Korona virüsünün Aralık 2019’da Çin’in Vuhan kentinde ilk kez tespit edildiğinde ne olduğuyla ilgili bilgilerimiz sınırlı kaldı. Batı medyası için çalışan muhabirler kovuldu ve ilk günlerde bilgi paylaşan yerel vatandaş gazeteciler bile hapse atıldı. Ancak kanıtlar, Çin’in dünyaya gerçeği söylemeden çok önce tehlikeyi bildiğini güçlü bir şekilde gösteriyor.
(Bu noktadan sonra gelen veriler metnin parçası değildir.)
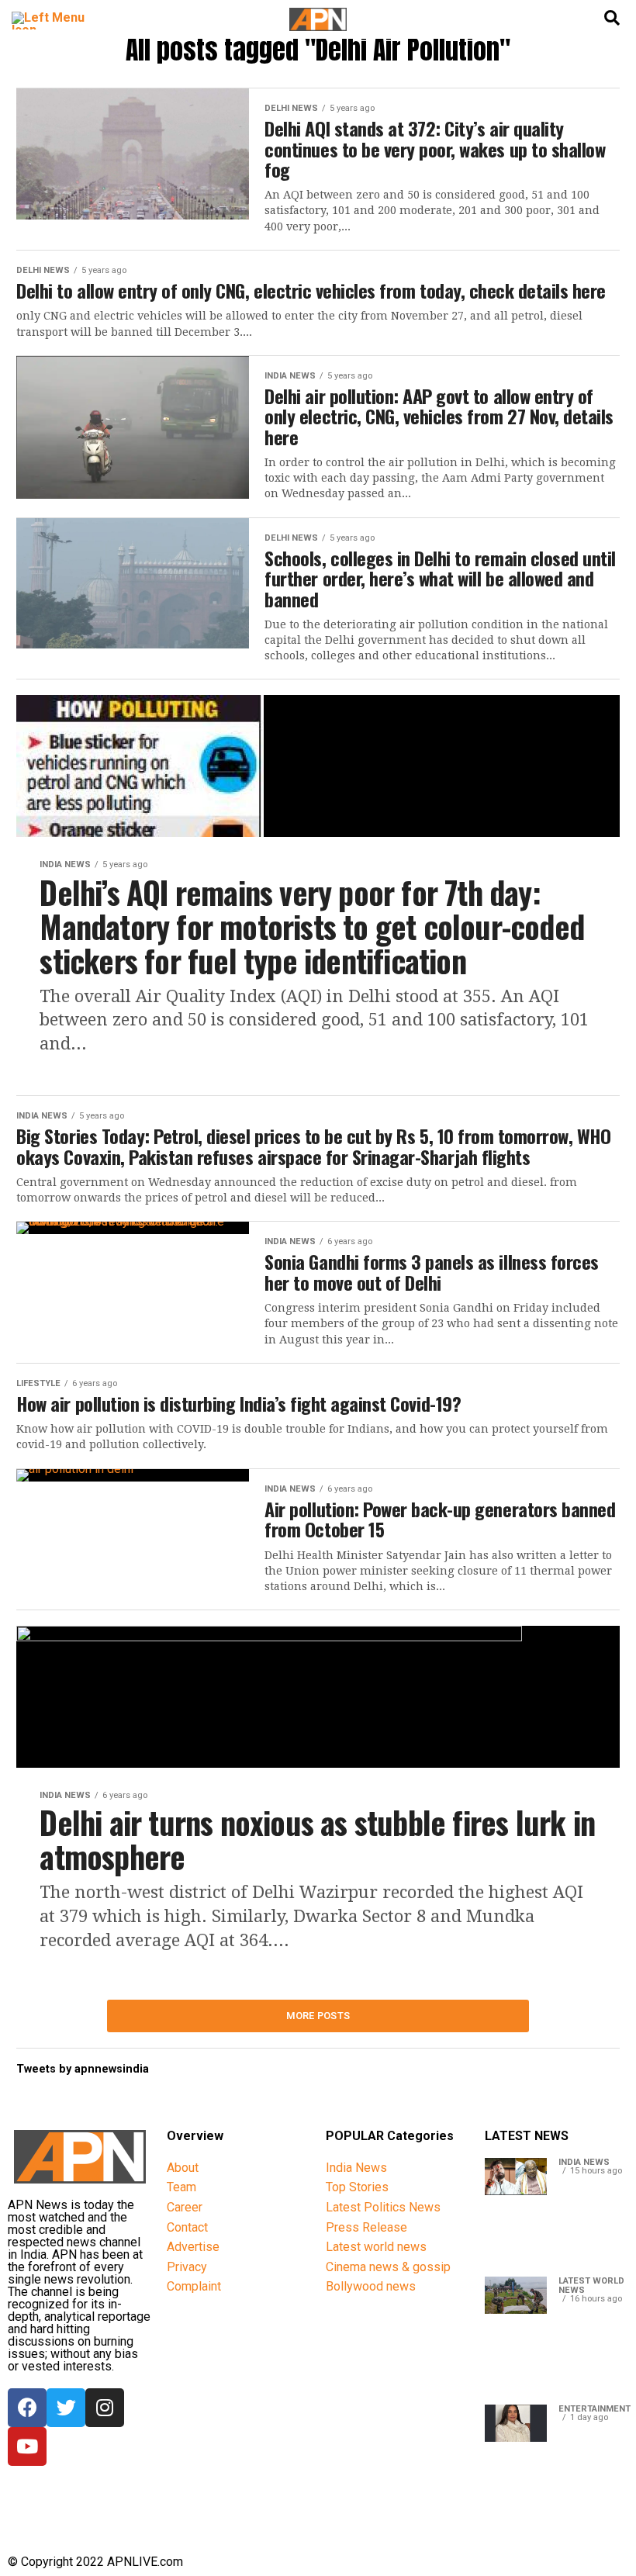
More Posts (318, 2015)
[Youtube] (27, 2446)
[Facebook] (27, 2407)
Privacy (187, 2267)
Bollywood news (371, 2286)
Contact (187, 2227)
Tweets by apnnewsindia (82, 2069)
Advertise (193, 2246)
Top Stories (357, 2187)
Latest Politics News (383, 2207)
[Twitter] (66, 2407)
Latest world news (376, 2246)
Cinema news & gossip (388, 2267)
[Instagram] (104, 2407)
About (183, 2167)
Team (181, 2187)
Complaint (194, 2286)
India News (356, 2167)
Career (184, 2207)
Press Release (366, 2227)
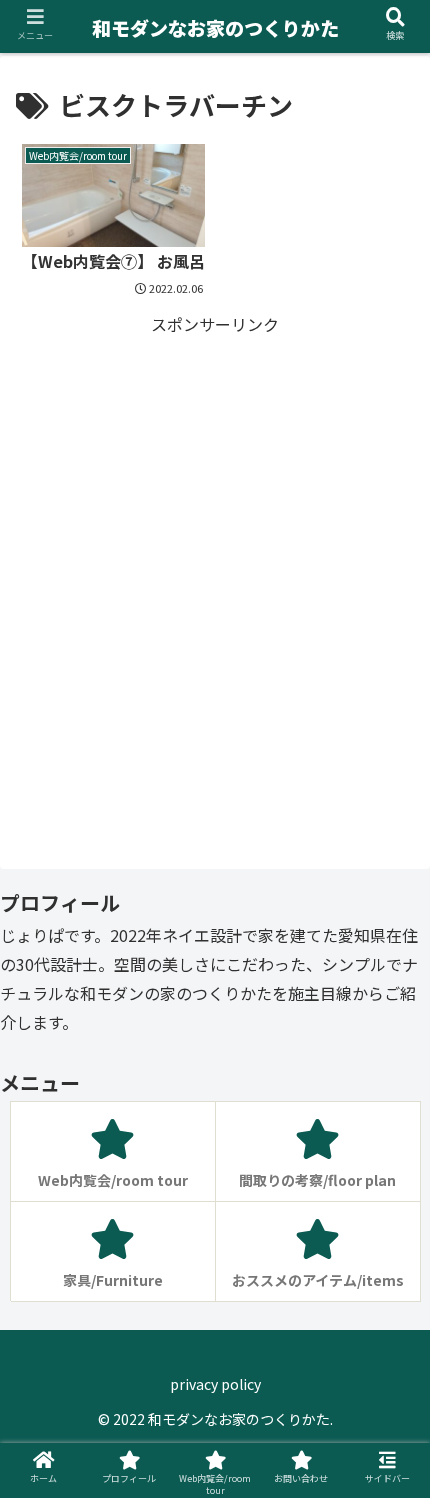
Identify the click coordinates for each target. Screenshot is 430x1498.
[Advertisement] (215, 554)
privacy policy (215, 1384)
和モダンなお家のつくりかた (215, 27)
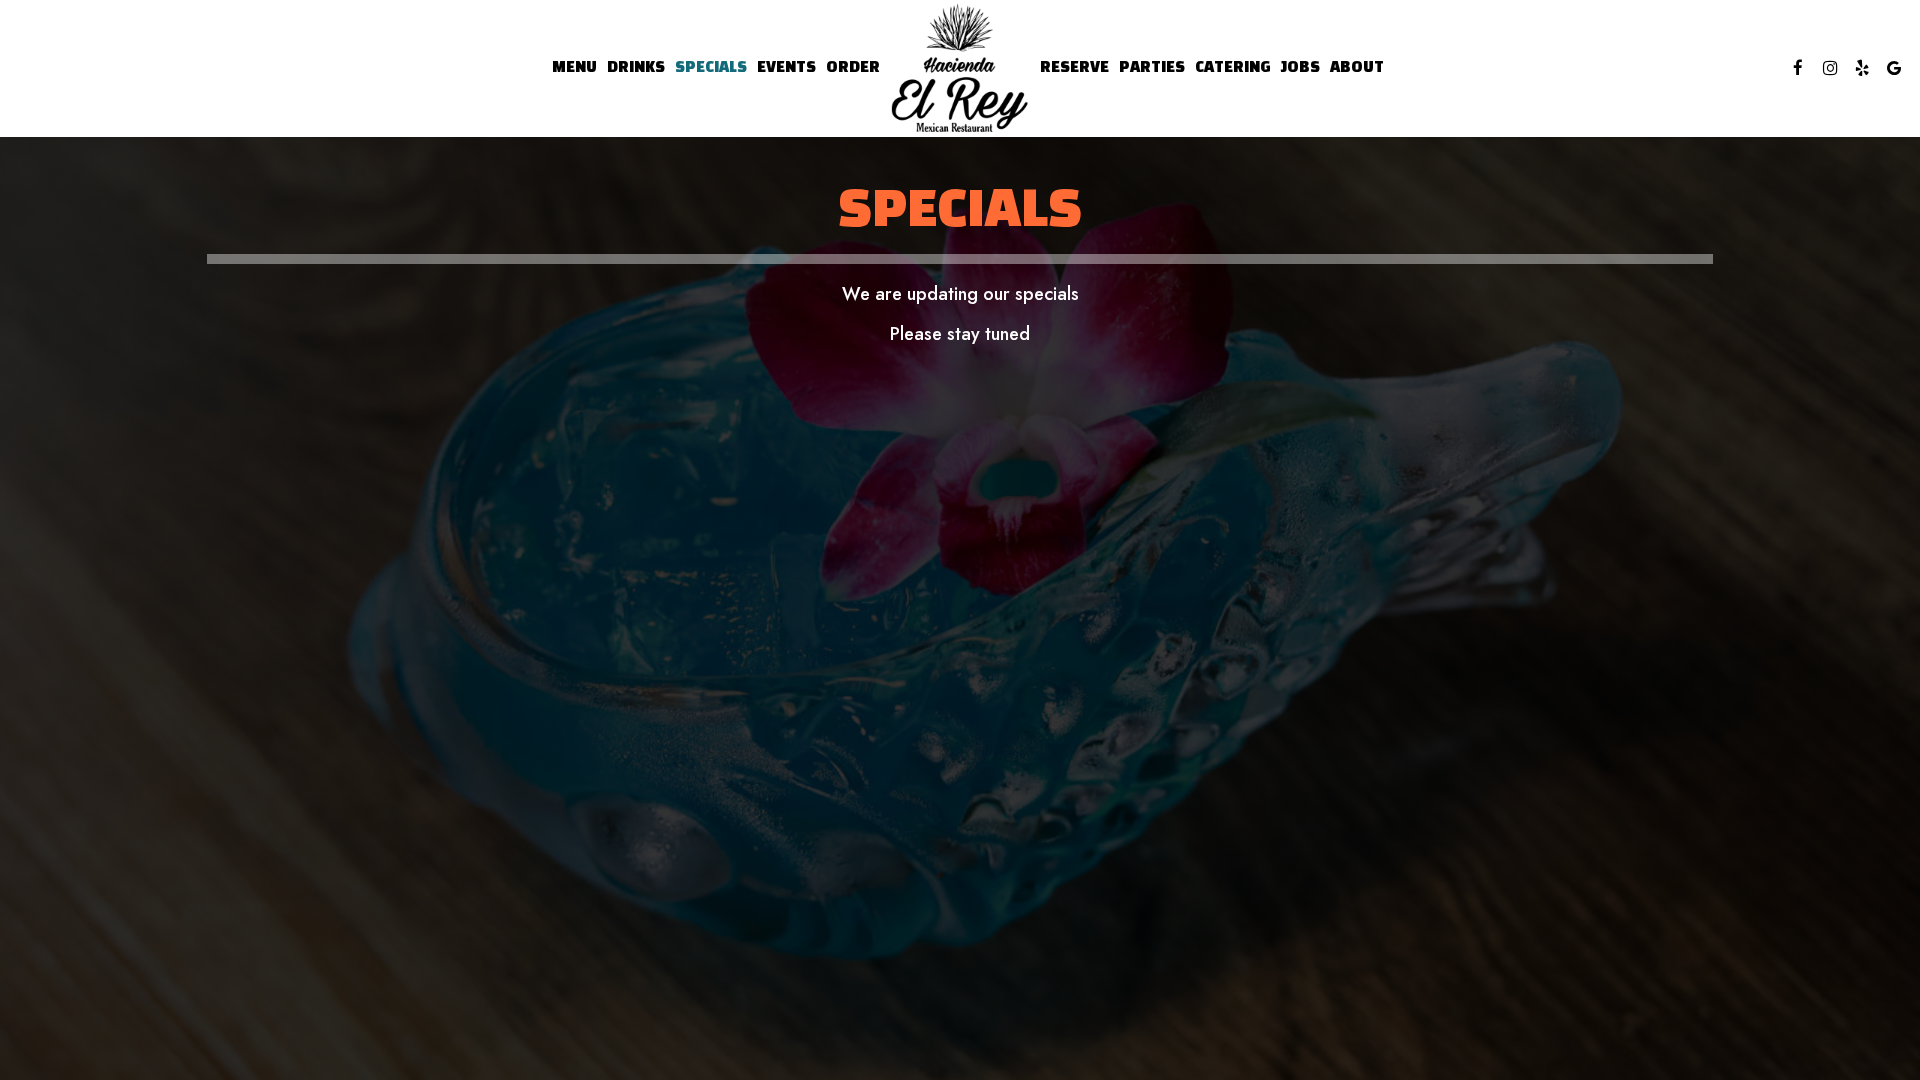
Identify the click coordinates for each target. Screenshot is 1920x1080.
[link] (960, 68)
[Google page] (1894, 68)
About (1357, 68)
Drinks (636, 68)
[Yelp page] (1862, 68)
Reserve (1074, 68)
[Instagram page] (1830, 68)
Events (786, 68)
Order (853, 68)
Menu (574, 68)
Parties (1152, 68)
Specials (711, 68)
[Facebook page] (1798, 68)
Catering (1233, 68)
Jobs (1300, 68)
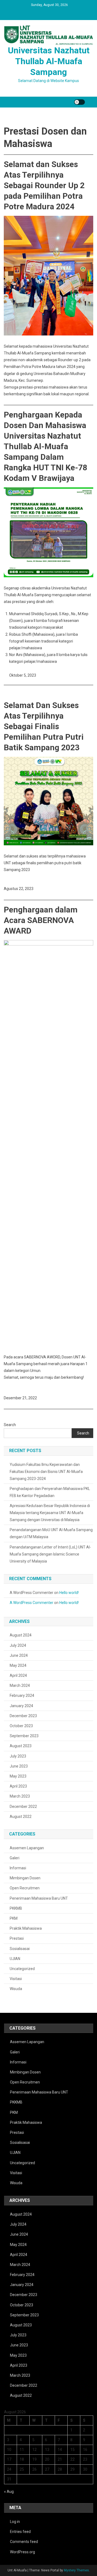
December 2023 (23, 1716)
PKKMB (16, 1908)
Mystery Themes (76, 2570)
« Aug (9, 2491)
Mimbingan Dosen (25, 1878)
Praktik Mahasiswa (26, 1928)
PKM (14, 1918)
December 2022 (23, 1806)
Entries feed (20, 2531)
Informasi (18, 1868)
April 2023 (18, 1786)
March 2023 (20, 1796)
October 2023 (21, 1726)
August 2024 (21, 1635)
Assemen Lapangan (27, 1848)
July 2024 (18, 1645)
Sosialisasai (20, 1948)
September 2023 (24, 1736)
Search (10, 1425)
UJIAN (15, 1959)
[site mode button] (79, 102)
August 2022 (21, 1816)
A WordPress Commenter (31, 1602)
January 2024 (21, 1706)
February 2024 (22, 1695)
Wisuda (16, 1989)
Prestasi (17, 1938)
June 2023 (19, 1766)
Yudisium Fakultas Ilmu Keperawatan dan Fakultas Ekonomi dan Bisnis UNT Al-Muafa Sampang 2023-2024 (46, 1471)
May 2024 (18, 1665)
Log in (15, 2521)
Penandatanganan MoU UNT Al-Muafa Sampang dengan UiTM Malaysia (51, 1533)
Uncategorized (22, 1969)
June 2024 (19, 1655)
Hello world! (69, 1592)
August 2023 (21, 1746)
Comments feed (24, 2541)
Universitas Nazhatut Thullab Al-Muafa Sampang (48, 61)
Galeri (14, 1858)
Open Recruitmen (25, 1888)
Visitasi (16, 1979)
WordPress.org (22, 2552)
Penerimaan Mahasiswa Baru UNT (39, 1898)
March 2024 (20, 1685)
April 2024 (18, 1675)
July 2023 (18, 1756)
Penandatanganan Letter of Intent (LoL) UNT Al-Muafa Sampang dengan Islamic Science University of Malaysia (50, 1554)
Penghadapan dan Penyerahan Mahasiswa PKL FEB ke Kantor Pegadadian (50, 1492)
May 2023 (18, 1776)
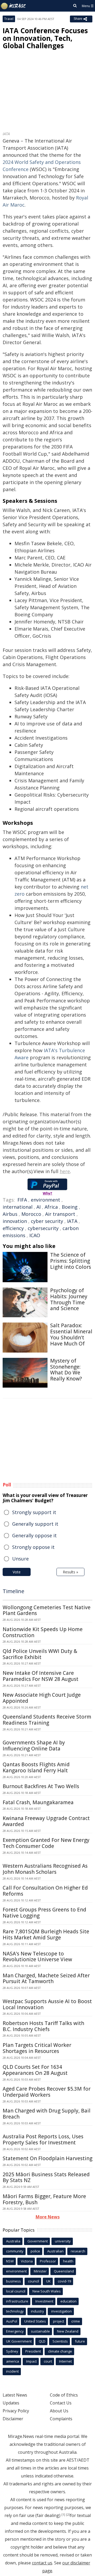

Büyük bir Çinli şirketin sahibi olduğu bir gazete olan South China Morning Post, Çinli yetkililerin 17 Kasım 2019 tarihli vakalar bulduğunu bildirdi. Birkaç Batılı bilim insanı, Çin’deki meslektaşlarının kendilerine salgından haber verdiğini söyledi. aralığın ortası. İhbarcı doktorlar Aralık ortasından itibaren susturulduğunu bildirdi. Aralık ayının sonuna doğru, Wuhan’daki hastanelerin hasta hastaları karantinaya aldığı biliniyordu ve sağlık personeli hastalanıyor – bir pandemiye doğru ilk adım olan insandan insana bulaşmanın açık kanıtı.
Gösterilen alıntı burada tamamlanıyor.